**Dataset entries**
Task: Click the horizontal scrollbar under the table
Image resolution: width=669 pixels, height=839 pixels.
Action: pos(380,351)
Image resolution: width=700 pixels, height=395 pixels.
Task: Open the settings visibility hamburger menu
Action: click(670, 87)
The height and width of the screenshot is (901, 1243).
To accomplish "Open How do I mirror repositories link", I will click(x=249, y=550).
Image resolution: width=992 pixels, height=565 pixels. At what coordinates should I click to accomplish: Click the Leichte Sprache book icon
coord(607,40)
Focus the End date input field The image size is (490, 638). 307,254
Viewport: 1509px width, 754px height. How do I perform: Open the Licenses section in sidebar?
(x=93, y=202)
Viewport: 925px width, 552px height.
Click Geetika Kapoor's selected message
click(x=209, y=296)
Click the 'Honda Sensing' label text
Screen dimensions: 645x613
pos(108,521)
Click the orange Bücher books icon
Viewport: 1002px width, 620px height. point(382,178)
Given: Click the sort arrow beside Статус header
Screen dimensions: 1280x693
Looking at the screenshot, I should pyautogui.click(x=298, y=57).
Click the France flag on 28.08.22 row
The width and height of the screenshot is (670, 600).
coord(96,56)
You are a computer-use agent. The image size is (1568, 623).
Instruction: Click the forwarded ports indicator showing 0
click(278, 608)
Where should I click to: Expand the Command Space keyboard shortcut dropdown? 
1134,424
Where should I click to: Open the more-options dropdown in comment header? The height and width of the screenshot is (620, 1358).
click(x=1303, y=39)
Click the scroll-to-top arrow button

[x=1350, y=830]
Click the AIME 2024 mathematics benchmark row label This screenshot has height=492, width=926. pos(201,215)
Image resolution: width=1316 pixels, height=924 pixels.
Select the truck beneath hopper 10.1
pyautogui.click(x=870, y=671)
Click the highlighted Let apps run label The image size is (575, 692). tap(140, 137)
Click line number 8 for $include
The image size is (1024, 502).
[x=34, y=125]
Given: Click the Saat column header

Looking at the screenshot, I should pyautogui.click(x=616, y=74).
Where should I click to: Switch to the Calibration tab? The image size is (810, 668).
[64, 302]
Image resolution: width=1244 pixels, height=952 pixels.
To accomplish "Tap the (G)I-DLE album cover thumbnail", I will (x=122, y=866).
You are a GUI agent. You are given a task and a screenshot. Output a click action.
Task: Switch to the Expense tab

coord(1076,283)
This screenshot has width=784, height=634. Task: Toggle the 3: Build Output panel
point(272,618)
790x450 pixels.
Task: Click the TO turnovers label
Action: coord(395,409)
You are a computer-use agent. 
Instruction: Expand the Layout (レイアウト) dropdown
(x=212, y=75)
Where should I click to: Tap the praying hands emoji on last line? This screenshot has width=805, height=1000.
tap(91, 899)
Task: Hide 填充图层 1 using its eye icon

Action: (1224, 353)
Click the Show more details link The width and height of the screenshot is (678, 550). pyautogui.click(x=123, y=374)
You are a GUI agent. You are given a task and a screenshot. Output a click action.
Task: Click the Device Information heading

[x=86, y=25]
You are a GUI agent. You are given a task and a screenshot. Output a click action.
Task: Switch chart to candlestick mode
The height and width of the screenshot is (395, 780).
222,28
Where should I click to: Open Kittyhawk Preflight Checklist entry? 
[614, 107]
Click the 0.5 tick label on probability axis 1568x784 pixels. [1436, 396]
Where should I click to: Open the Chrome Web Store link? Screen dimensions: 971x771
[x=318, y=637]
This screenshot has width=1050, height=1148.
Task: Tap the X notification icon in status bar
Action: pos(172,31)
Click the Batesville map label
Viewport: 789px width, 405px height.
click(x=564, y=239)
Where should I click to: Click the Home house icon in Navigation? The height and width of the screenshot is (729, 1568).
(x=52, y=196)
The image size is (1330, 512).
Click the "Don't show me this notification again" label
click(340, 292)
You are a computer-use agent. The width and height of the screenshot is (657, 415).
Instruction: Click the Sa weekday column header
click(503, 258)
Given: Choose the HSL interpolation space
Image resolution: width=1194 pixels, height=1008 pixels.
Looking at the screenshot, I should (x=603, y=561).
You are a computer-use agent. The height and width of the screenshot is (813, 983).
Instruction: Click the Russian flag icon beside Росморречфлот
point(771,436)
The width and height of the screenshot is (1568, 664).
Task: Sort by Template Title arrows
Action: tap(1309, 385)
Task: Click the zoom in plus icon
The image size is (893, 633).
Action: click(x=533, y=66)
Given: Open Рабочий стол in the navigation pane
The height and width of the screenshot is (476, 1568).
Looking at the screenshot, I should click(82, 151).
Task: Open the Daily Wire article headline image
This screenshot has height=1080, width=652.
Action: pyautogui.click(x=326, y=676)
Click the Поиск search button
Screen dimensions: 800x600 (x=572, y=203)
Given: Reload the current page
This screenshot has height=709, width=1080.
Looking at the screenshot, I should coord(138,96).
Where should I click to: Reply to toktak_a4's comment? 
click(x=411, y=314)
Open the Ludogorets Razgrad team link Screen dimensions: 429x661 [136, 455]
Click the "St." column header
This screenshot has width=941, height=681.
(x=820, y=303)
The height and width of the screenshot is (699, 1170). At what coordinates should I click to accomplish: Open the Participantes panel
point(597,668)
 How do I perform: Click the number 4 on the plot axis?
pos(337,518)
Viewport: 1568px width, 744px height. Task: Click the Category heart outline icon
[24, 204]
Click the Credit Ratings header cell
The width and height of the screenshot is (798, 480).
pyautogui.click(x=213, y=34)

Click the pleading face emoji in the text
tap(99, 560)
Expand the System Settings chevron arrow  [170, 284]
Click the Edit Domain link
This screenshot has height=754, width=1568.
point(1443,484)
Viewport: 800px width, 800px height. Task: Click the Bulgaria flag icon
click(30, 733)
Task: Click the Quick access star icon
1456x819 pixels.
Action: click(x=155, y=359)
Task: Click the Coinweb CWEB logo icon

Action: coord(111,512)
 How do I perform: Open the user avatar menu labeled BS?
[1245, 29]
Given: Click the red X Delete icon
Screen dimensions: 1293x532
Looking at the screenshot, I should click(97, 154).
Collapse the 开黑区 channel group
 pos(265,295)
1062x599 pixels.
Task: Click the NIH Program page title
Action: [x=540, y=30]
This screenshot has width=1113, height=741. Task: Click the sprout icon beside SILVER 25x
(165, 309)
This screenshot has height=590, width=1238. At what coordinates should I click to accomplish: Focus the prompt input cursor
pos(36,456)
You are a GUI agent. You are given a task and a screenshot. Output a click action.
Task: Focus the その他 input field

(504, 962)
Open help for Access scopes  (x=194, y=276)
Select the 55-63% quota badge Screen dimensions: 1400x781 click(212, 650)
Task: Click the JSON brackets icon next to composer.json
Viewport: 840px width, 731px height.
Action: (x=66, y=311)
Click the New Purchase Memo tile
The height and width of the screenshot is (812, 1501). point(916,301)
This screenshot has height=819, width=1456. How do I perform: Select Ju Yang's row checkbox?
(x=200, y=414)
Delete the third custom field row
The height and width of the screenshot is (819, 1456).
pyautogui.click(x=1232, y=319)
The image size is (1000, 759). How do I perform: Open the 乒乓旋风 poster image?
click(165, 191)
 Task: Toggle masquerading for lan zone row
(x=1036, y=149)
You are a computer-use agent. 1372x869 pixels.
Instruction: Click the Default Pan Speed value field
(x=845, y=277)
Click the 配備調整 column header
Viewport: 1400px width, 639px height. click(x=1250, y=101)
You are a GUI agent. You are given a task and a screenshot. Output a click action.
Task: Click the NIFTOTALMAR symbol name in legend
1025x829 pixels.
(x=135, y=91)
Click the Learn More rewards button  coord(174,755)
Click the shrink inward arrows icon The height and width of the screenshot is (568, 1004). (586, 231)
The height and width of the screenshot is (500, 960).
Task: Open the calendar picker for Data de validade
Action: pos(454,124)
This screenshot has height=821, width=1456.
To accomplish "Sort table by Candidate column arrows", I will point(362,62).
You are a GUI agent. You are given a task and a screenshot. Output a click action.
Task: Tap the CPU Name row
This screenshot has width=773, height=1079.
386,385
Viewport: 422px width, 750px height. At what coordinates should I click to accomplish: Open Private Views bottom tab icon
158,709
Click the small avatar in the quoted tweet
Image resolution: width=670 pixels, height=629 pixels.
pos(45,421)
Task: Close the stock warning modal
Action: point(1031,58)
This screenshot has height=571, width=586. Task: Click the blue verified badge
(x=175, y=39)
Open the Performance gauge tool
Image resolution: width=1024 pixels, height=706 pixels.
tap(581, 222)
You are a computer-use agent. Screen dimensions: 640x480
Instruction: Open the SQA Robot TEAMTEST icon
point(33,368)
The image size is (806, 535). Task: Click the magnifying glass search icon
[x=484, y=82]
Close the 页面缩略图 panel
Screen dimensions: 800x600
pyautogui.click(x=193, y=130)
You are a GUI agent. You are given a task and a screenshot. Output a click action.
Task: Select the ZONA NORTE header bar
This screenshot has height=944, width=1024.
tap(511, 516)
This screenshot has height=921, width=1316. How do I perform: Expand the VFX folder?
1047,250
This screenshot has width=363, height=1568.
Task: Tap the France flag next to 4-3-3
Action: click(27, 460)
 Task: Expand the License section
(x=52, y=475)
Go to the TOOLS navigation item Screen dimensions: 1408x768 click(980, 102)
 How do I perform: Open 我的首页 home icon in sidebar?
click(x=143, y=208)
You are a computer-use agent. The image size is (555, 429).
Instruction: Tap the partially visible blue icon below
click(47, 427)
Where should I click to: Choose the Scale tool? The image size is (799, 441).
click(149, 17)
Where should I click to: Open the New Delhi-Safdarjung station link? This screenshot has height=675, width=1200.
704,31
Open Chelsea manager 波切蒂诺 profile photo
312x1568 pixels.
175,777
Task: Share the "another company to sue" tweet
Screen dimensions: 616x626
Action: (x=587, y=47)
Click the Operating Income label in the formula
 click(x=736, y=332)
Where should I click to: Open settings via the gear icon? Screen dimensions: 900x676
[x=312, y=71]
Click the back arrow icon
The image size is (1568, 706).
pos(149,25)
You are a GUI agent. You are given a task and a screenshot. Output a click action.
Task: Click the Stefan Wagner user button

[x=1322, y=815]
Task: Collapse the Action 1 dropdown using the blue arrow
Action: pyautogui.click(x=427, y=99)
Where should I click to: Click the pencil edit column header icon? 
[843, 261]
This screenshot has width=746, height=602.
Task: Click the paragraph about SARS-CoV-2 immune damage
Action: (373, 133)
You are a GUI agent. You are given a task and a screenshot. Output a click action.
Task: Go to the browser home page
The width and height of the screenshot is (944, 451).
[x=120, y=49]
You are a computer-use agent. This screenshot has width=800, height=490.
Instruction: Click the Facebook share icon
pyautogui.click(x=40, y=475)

**Exercise aim**
Begin at the line that has "You are a computer-use agent. The width" in the entries above; stop after the line that has "You are a computer-use agent. The height". Transcribe exactly those lines and no others.

**Answer to this problem**
You are a computer-use agent. The width and height of the screenshot is (657, 415).
Instruction: Click the Sa weekday column header
click(503, 258)
Given: Choose the HSL interpolation space
Image resolution: width=1194 pixels, height=1008 pixels.
Looking at the screenshot, I should (x=603, y=561).
You are a computer-use agent. The height and width of the screenshot is (813, 983).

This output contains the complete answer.